ABOUT THIS EXERCISE: Beginning at the line with "This screenshot has width=682, height=386." in the records below, return each line up to and including the last, exactly as it stands, but not the pictures.

********

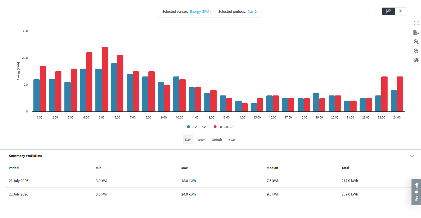Reset chart with home icon
Screen dimensions: 421x218
[x=416, y=60]
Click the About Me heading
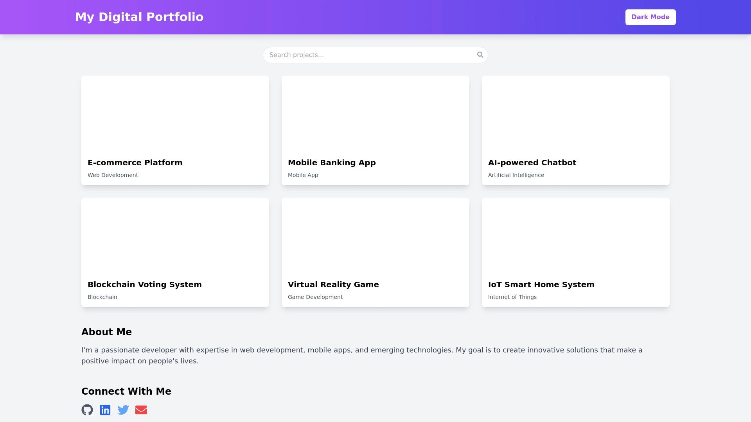Screen dimensions: 751x422 coord(106,332)
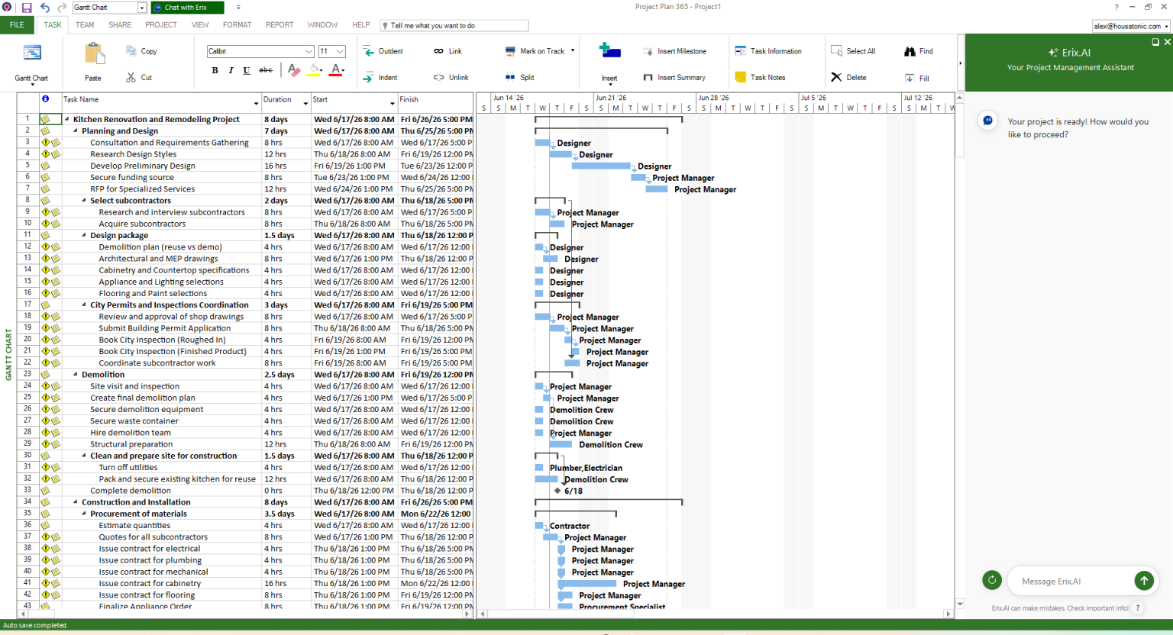Click the Chat with Erix button
This screenshot has width=1173, height=635.
(187, 8)

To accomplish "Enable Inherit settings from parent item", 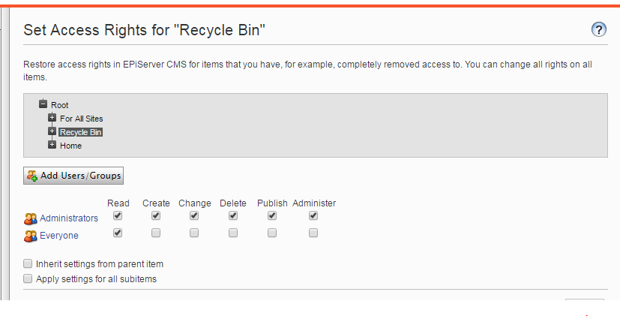I will (28, 263).
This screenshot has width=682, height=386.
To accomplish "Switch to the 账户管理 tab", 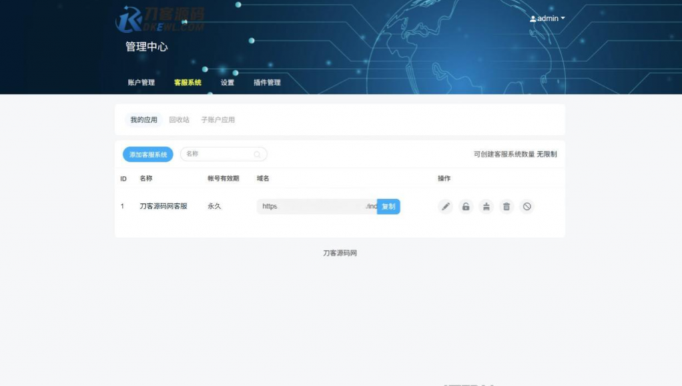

********

TASK SOLUTION:
This screenshot has width=682, height=386.
To accomplish "Switch to the 账户管理 tab", 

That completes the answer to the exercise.